◆ TASK REQUIREMENTS
Give back exactly the lines that start at the one containing "Task: Click the 资格申请 folder icon" and run to the end of the material, leaving out the pictures.

◆ RECORDS FOR THIS TASK
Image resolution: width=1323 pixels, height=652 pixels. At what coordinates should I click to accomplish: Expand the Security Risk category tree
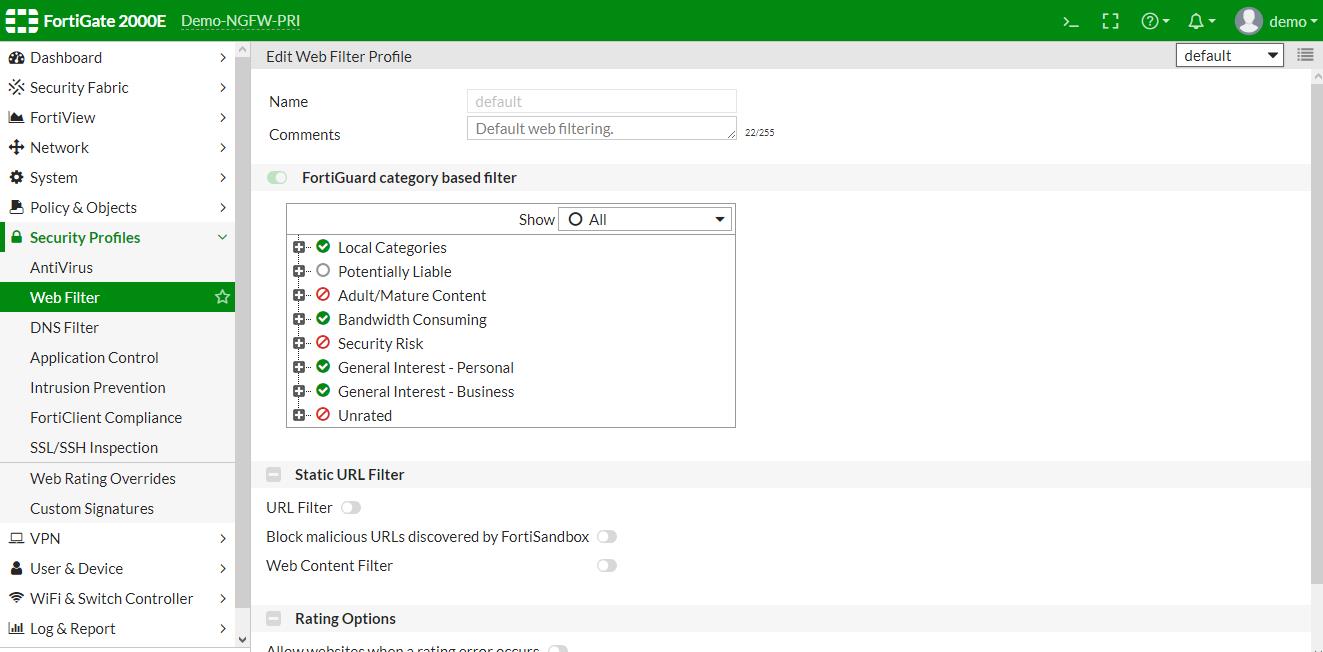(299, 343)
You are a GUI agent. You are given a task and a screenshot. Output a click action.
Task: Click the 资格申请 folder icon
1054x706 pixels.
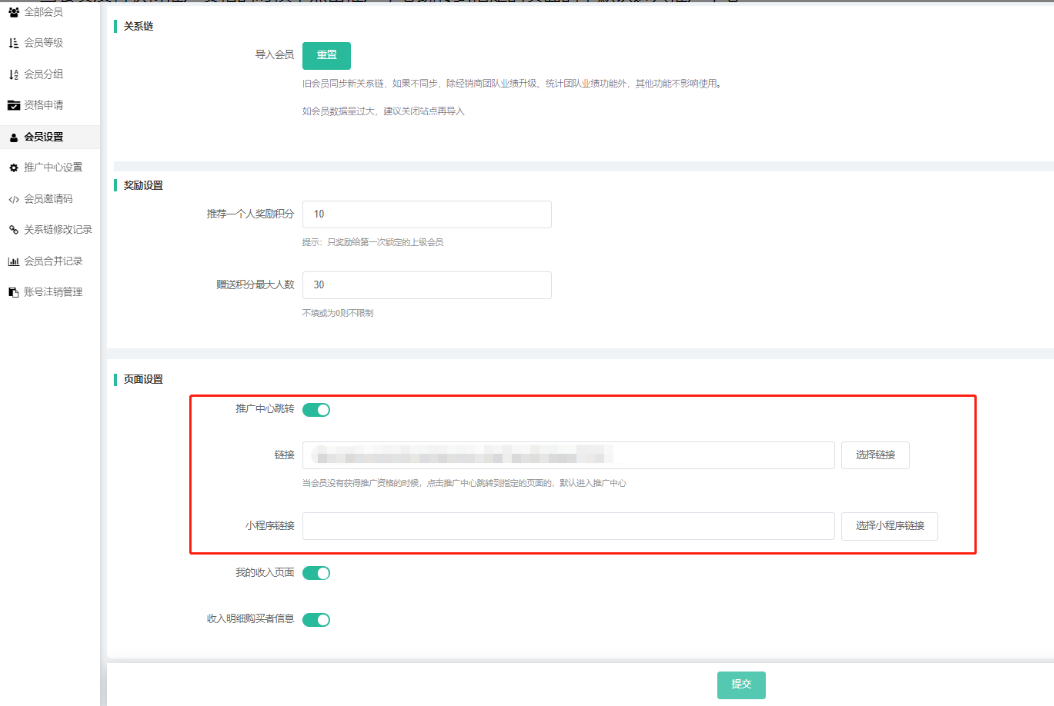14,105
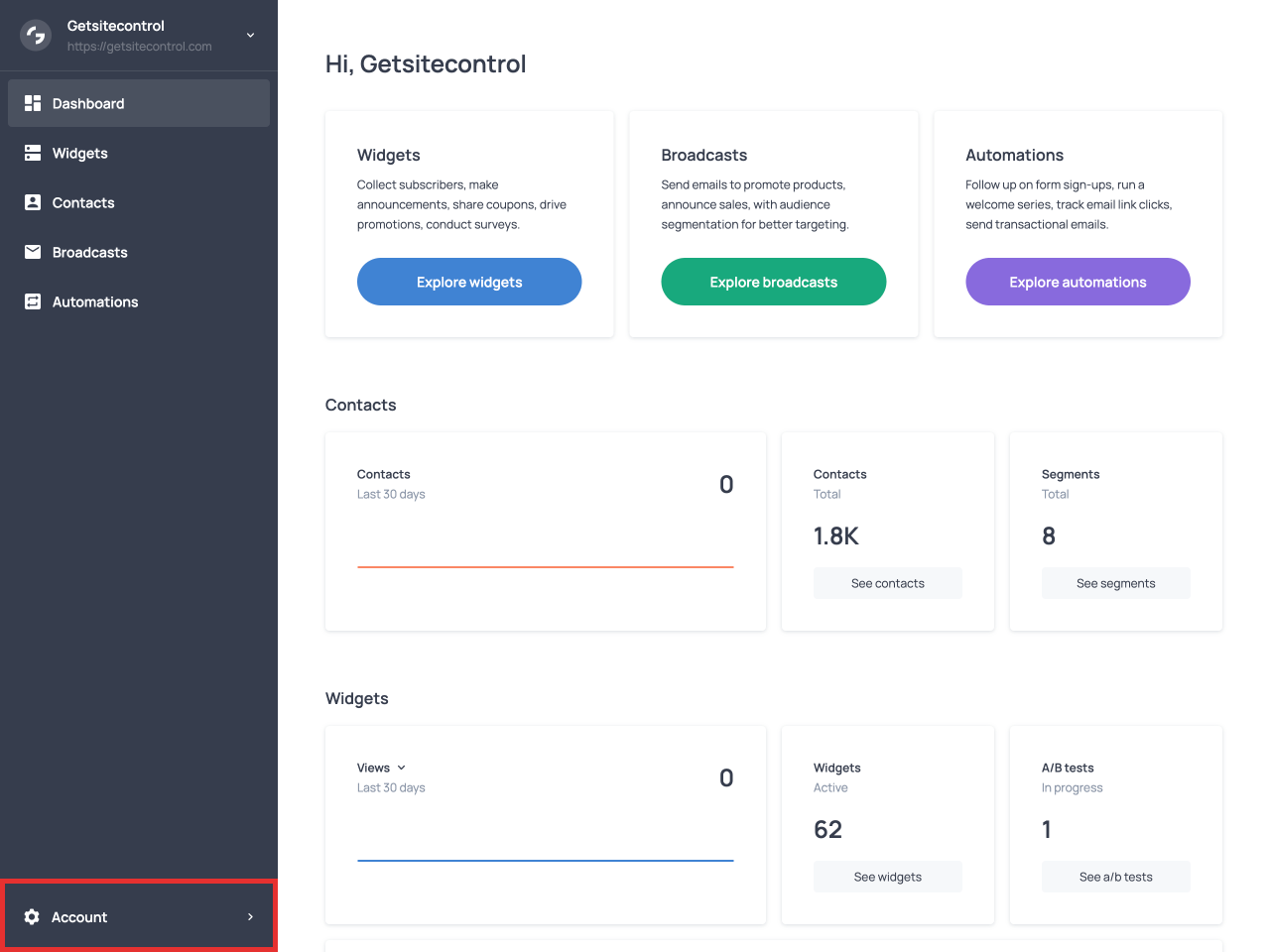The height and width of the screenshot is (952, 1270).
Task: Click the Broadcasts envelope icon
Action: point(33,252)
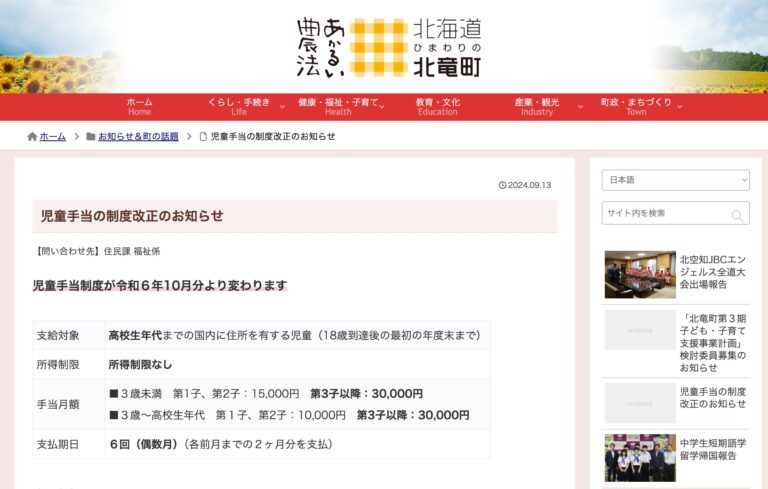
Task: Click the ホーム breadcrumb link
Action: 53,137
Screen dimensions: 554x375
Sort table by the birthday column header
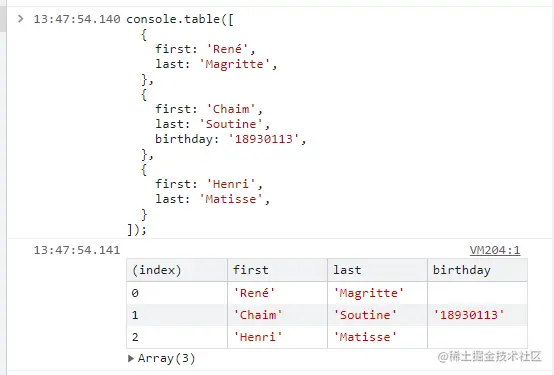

◆ ANSWER AREA
Task: Click the 资格申请 folder icon
1054x706 pixels.
14,105
The height and width of the screenshot is (952, 1270).
Task: Click the Broadcasts envelope icon
Action: point(33,252)
Task: Click the ホーム breadcrumb link
Action: 53,137
Screen dimensions: 554x375
Sort table by the birthday column header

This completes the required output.